HPC Cluster Good Citizenship
The CWRU HPC cluster is designed to support the active work of dozens, even hundreds, of researchers at a time.
Key operations that promote or inhibit efficient resource usage can occur
within the compute nodes (cpu/gpu/mem operations);
when data input/ouput occurs (file system ops); and,
in highly-shared resources such as the login nodes, or the Slurm scheduler node.
The approach that we encourage is two-fold.
Have a good understanding of your own workflow, including how the software uses memory, cpu and gpus, and file transfers.
Develop operational practices that work with the HPC architecture.
Login nodes caution
Running jobs
Please DO NOT use the login node for running your jobs. The login nodes serve dozens of people at a time, and computational work would take too many resources for one person's use. See Job Scheduling for more information.
Compiling on a head node (limit '-j <>')
Compiling packages on the login nodes is sometimes necessary, as these nodes tend to have a more complete development environment. Lengthy builds should be done on compute nodes. In the case of those packages that support parallel builds, limit the number of processes to 4: e.g. make --jibs=4
Use caution polling the system
Understanding the state of jobs and the available cluster resources is an important aspect of managing your work. Sometimes, you will set up scripts to run to monitor conditions.
Minimize Stress on the File Systems
Efficient run-time data access: /scratch
At the beginning of a job, stage data to the $PFSDIR directory created by the Slurm scheduler. This is particularly important for data stored outside of HPC Storage. The RS and RDS file systems have slower disk access performance than HPC storage. In addition, network file access is slower. Jobs requiring significant file access compound the inherent inefficiencies -- staging data to HPC storage on /scratch is the best method to achieve efficient data handling.
Avoid many small files per directory
All of the general inefficiencies are made worse in cases where there are many small files in a directory. When you are able to control the file hierarchy, keep the number of files below approximately 10,000.
Minimize Stress on the internal Network
Limit I/O intensive sessions, avoid lots of reads and writes to disk, and/or rapidly opening or closing many files.
Avoid opening and closing files repeatedly in tight loops. Every open/close operation on the file system requires interaction with the metadata service in the parallel file system (Panasas or Qumulo). Overloading the MDS will affect other users on the system. If possible, open files once at the beginning of your program/workflow, then close them at the end.
Don't get greedy. If you know or suspect your workflow is I/O intensive, don't submit a pile of simultaneous jobs. Writing restart/snapshot files can stress the file system; avoid doing so too frequently. Also, use the hdf5 or netcdf libraries to generate a single restart file in parallel, rather than generating files from each process separately.
File transfer guidelines
Avoid too many simultaneous file transfers. Consider how many cpu-core are available on the transfer node (e.g. hpctransfer, dtn[1-3]) and be respectful of the multi-user environment.

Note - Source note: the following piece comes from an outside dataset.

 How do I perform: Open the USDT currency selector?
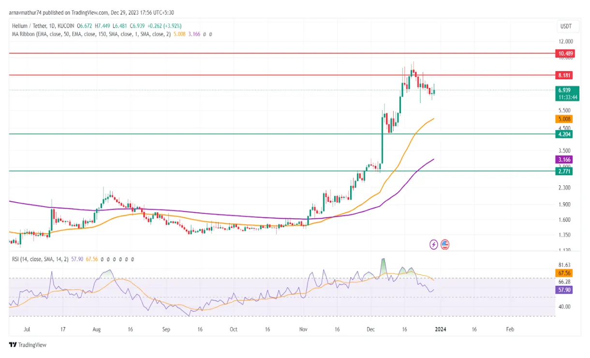567,27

Avoid recursive file transfers, which are those that descend through a file structure. Instead, prepare the file structure into an archive, using tar along with compression via gzip or bzip2.
Job submission tips
Test your submission scripts. Begin with jobs of short duration to test that each step of the job behaves properly and concludes successfully
Respect memory limits and other system constraints. Some code, especially downloaded from Github, is developed for the sole use of the machine that it will run on. That means it may look to system information to determine the total resources on the computer, and may attempt to use them all. Learn to constrain the job to the resources that you request through Slurm.
Request Only the Resources You Need. This does not mean to over-constrain your work. Rather, attempt to understand the resources that the jobs do require, and work with a modest buffer in memory, and limit to the number of cpu-cores that provide the useful tradeoff between performance and efficiency.
Thanks for reviewing these resource 'pain points', and realizing that the decisions of even a single person can adversely impact many others, preventing everyone from accomplishing their research goals.